WHAT TO DO:
Please copy out the following records word for word, starting at the line that contains "The width and height of the screenshot is (1280, 640)." and stopping after the line that contains "pyautogui.click(x=387, y=450)".

Stored data entries
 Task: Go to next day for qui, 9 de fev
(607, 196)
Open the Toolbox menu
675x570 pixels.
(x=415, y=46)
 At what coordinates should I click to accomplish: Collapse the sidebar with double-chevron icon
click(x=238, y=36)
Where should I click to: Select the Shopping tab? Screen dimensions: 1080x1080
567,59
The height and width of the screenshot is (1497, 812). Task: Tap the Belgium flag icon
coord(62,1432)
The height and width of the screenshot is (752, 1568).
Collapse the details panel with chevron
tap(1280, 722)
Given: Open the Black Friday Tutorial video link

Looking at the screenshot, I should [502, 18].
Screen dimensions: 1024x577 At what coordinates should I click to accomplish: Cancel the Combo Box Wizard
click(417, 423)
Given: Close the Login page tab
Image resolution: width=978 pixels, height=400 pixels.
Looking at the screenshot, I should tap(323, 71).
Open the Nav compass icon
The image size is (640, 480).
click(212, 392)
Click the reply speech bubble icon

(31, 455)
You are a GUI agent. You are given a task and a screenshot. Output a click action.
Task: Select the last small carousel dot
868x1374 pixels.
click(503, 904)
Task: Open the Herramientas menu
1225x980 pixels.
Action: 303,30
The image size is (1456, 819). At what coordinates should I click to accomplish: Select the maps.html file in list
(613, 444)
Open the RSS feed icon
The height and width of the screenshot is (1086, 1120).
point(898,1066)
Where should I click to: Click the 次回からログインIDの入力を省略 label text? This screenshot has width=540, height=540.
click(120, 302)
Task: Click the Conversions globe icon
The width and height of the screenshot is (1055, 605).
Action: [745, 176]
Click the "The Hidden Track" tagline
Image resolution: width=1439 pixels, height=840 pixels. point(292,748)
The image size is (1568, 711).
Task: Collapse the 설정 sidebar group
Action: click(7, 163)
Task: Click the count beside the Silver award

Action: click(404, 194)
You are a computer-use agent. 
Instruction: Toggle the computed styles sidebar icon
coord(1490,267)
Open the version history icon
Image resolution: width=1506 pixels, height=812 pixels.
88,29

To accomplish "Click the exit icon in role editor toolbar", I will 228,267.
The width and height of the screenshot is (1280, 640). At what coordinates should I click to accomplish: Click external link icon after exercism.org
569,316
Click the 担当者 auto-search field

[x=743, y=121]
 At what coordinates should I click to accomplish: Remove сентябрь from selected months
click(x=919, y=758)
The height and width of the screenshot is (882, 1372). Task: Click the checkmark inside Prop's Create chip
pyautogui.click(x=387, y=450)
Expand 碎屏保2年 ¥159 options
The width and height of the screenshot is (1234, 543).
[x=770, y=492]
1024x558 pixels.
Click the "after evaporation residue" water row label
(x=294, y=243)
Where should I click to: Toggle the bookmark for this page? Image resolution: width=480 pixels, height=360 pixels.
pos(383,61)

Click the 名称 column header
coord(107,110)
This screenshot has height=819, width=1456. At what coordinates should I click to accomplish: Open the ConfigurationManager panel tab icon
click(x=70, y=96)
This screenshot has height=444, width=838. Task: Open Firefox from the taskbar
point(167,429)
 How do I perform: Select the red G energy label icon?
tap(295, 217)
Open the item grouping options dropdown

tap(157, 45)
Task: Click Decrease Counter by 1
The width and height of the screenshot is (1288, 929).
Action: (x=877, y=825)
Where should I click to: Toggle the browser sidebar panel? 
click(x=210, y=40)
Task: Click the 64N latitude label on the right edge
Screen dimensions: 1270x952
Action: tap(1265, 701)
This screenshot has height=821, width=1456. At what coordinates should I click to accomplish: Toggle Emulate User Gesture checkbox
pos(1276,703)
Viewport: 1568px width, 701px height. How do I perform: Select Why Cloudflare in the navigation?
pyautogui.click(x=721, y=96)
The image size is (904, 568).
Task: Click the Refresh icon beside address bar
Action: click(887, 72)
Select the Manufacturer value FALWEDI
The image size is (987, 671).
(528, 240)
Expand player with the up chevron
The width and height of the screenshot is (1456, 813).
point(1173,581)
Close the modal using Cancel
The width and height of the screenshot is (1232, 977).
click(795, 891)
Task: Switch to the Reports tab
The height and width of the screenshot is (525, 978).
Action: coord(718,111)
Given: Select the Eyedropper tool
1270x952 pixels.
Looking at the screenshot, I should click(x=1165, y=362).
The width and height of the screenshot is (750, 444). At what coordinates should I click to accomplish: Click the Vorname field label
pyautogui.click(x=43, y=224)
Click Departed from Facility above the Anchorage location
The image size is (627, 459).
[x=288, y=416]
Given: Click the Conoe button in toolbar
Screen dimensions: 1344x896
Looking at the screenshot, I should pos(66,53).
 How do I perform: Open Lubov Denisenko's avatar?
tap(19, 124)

REPLY TO THE TASK:
The width and height of the screenshot is (1280, 640). At what coordinates should I click to accomplish: Click external link icon after exercism.org
569,316
Click the 担当者 auto-search field

[x=743, y=121]
 At what coordinates should I click to accomplish: Remove сентябрь from selected months
click(x=919, y=758)
The height and width of the screenshot is (882, 1372). Task: Click the checkmark inside Prop's Create chip
pyautogui.click(x=387, y=450)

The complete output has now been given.